Summary
The paper presents an investigation in two different classroom settings to understand how different teachers use the same physical and computer‐based tools into their teaching practices.
Authors, reviewing the literature in science education research, demonstrate the challenges that students have in learning about complex natural systems. Students (a) often focus on simple linear relationships and visible components of an ecosystem; (b) give explanations which favor single causal and linear connections between system components; (c) make limited connections across system levels; (d) fail to understand a system's structure and underlying mechanisms (or behaviors), and functions, and (e) cannot connect macro level with micro level phenomena.
Authors also mention studies that have provided some recommended conditions that facilitate student understanding of complex systems, as: (a) involving students in hands‐on experiences as well as simulated experiences that engage them with complex systems phenomena; (b) providing students with opportunities to simultaneously participate in the epistemic practices of science, along with big ideas related to systems, that offers potential for coordinated development of knowledge and skills in science practices.
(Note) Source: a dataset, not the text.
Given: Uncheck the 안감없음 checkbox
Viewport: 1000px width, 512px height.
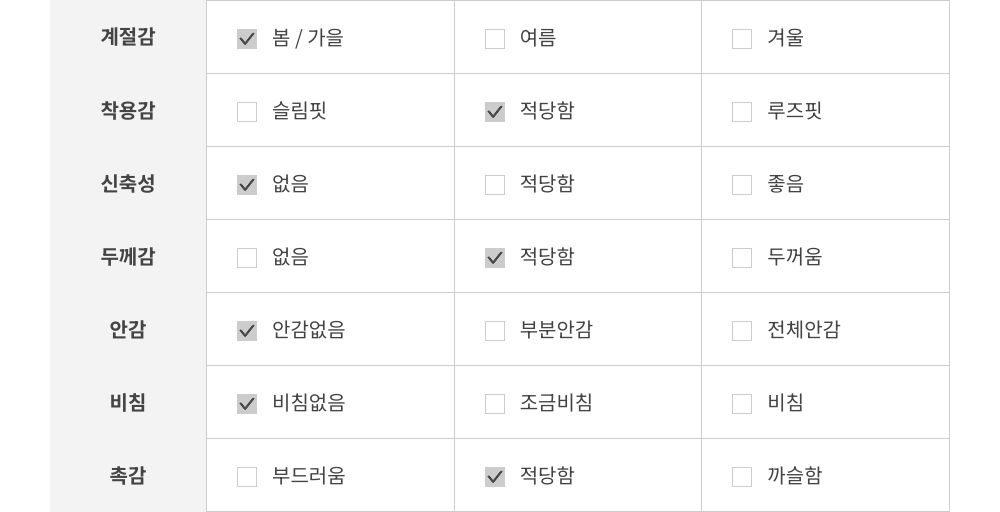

The purpose of the investigation is the understanding of interactions between variables of the culture of the classroom with the teaching and inquiry practices in relation to student learning. Each teacher worked with physical aquaria, function‐oriented hypermedia for background information and reference, and NetLogo simulations for computer‐supported collaborative inquiry learning. The students engaged in inquiry as they used the NetLogo models in small groups. Because of distinct teaching styles and varying levels of comfort with the materials and content, these two enactments were extraordinarily different between the two classrooms. Authors present a contrasting case analysis to examine how each teacher's practices set the stage for the kinds of interactions that occurred during students' computer‐supported inquiry learning. They suggest that one teacher worked from a cognitive‐elaboration perspective whereas the other teacher took an approach to teaching that incorporated socio‐cultural perspectives. Both approaches to teaching supported the active engagement of learners and may account for the similar learning outcomes measured. Very similar learning outcomes in the two different classrooms were found. The results of this study do not support that there is only one pathway for teaching to support student learning as authors provide evidence that different instructional models, classroom norms, and appropriation of tools can support similar student learning outcomes with respect to content knowledge.
Authors suggest that computer‐based simulations can provide opportunities to help students learn about complex systems because of their ability to represent dynamic processes, making the interacting behaviors and functions visible as students engage in inquiry. They also mention two important ways that computer simulations support understanding: (a) simulations draw students' attention to system dynamics so that they can observe the effect of one component on other components in the system and the emergence of aggregate‐level phenomena, which are difficult to accomplish in static media; (b) the computer simulations provide representational tools with which students can negotiate, compare, and repair understandings to achieve convergent conceptual change. Despite this, the results of this study support the notion that orchestrating tool‐mediated learning about complex systems is a difficult task and how different teachers appropriate these tools in their classrooms can lead to very different enactments. Authors suggest that the teacher's role in technology‐supported inquiry learning is generally that of a planner and facilitator of active learning, although different pedagogical practices can be deployed in the process. For example, some teachers may focus more on monitoring, observing, and assisting in students' problem solving, while other teachers tend to ask more open‐ended questions to facilitate and encourage students to discover knowledge by themselves.
Finally, the difference in classroom enactments suggests that in spite of promoting epistemological thinking as an important goal for a middle school science classroom, teachers may have a hard time balancing inquiry‐related demands with the need to promote content knowledge.
Relevance for Complex Systems Knowledge
The paper deals with “systems thinking” and “complex systems”.
Systems thinking is recognized as an important cross‐cutting concept consistent with promoting scientific ways of learning. Learners also need to learn how to investigate complex systems phenomena in order to be able to think critically about them.
Complex systems are composed of multiple interacting levels with heterogeneous components and aggregate behavior that goes beyond the sum of the parts.